Camus’s Other Plague: State of Siege

The Covid-19 pandemic has been propitious to Albert Camus’s The Plague. Within weeks of the global crisis, the novel rose in the best-seller lists, and references to it multiplied in numerous publications. Despite the text’s limitations—for instance, the lack of substantive female characters, and the invisibility of Arabs in a novel that takes place in Algeria—this renewed popularity is arguably justified. The anguished struggle of Dr. Bernard Rieux and his friends against the disease, as they come to terms (or not) with the fact that, while plagues can never be defeated once and for all, to help alleviate the suffering of other beings always remains a momentous ethical imperative—these elements speak to our current collective loneliness and offer a compelling moral compass. The novel’s appeal was expressed with great eloquence by one of the many medical heroes of our crisis, the young doctor Alfredo Mena Lora from Chicago, who stated in an interview: “Early on in this crisis, I reread a book by Albert Camus, The Plague… And the doctor in that book is asked, how do you defeat a plague? And he says that you do so with decency. And I think the decency of my co-workers, my neighbors, our neighbors is really a big source of positive and of hope throughout all of this.”

Not much has been written in the last few horrid months about Camus’s other plague, State of Siege, the play that he composed in 1948, one year after publishing his novel. The play also deals with a city taken over by the plague, although it is not, as Camus indicates in his prologue, a dramatization of the novel. The novel’s dominant mode of expression is realist—a real plague is described, with dead rats, quarantines and the search for a vaccine, even as the disease and its effects acquire an allegorical dimension that points to the spread of fascism in Europe. The play—which in the original French is more accurately categorized as a “spectacle”—is explicitly allegorical and fantastic from the outset. After comets and other celestial portents, the city of Cadiz is visited by a grotesque man in semi-military apparel who solemnly declares that now the city belongs to him, as he announces his identity: he is the Plague. He is followed around by a secretary, later revealed to be Death itself, who carries a notebook with every citizen’s name in it: whenever she scratches off a name, that person dies. What follows is half farce, half Greek tragedy, as the Plague forcibly sets out to regiment and dominate every aspect of the city’s life. All signs of independent thinking and solidarity are brutally repressed through a state machinery that combines corrupt institutions (people are allowed to vote, but only votes for the Plague are counted) with sheer violence. Nada, the town’s drunkard, becomes an officer in the Plague’s dictatorship: as his name indicates—“nada,” nothing or nothingness in Spanish—he is a cynical nihilist whose lack of belief in anything makes him the perfect administrator of the Plague’s doublespeak. At the center of this chaos, we follow the story of two young star-crossed lovers: Victoria, the local judge’s daughter, and Diego, a young man of humble origin. They obtain Victoria’s father’s permission to get married only to see their happiness thwarted by the Plague: Diego contracts the disease while helping the sick and finds himself the unexpected leader of the resistance against the dictatorial regime.

:: Your instructions ::
Write the next part of the essay on Camus's State of Siege, starting after its last sentence.

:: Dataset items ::
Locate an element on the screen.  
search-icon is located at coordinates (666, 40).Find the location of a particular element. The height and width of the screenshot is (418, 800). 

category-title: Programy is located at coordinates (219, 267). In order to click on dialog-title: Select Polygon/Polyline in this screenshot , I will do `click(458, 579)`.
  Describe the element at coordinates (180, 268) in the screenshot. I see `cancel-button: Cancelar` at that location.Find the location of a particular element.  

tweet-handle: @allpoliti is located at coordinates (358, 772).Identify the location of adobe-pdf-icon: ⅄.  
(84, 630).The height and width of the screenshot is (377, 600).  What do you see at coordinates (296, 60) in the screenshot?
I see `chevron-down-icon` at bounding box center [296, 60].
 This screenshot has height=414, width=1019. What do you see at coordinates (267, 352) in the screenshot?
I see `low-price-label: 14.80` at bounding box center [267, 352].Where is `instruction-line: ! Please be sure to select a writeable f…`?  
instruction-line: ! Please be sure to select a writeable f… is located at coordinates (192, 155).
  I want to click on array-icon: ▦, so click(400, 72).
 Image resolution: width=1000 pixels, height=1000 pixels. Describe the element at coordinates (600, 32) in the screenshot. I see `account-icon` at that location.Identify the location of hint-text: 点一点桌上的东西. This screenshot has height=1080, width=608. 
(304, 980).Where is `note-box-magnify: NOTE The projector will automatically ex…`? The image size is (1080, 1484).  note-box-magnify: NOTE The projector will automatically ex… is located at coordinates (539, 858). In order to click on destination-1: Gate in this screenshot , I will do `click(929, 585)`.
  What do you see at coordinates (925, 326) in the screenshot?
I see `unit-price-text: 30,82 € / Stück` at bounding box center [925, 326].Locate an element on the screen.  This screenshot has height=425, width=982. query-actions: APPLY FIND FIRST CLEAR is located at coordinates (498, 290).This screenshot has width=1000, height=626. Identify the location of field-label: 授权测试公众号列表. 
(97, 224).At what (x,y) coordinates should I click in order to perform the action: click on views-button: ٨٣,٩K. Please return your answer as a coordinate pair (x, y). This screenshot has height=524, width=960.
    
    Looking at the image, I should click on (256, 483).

:: Answer to the exercise ::
State of Siege is both more specific and vaguer than The Plague as a critique of totalitarianism. Since the disease is not described realistically (at one point, Diego’s buboes magically disappear when he overcomes his fear of death, only to return later when he is punished by the tyrant), the Plague stands for any and every authoritarian regime. But the play also targets a specific case that was dear to Camus’s heart: Spain’s fate under the brutal rule of Francisco Franco, who seized power as a result of the country’s civil war, with military aid from the Nazis. Franco’s regime, officially neutral during the Second World War, survived the defeat of the Axis to become that most repugnant spawn of the cold war: a right-wing dictatorship amicably tolerated by western democracies because of its proclaimed anti-communism. In fact, the French Catholic philosopher Gabriel Marcel took Camus to task for setting the play in Spain rather than in the Soviet Union or one its satellites. Camus’s answer, in an essay titled “Why Spain?,” acknowledged that Soviet authoritarianism was as unacceptable as the fascist one in Spain, but he fiercely condemned those who only become indignant when the victims of state violence share their own ideas or beliefs, while remaining indifferent—or tacitly supporting—the victimhood of those deemed ideological opponents.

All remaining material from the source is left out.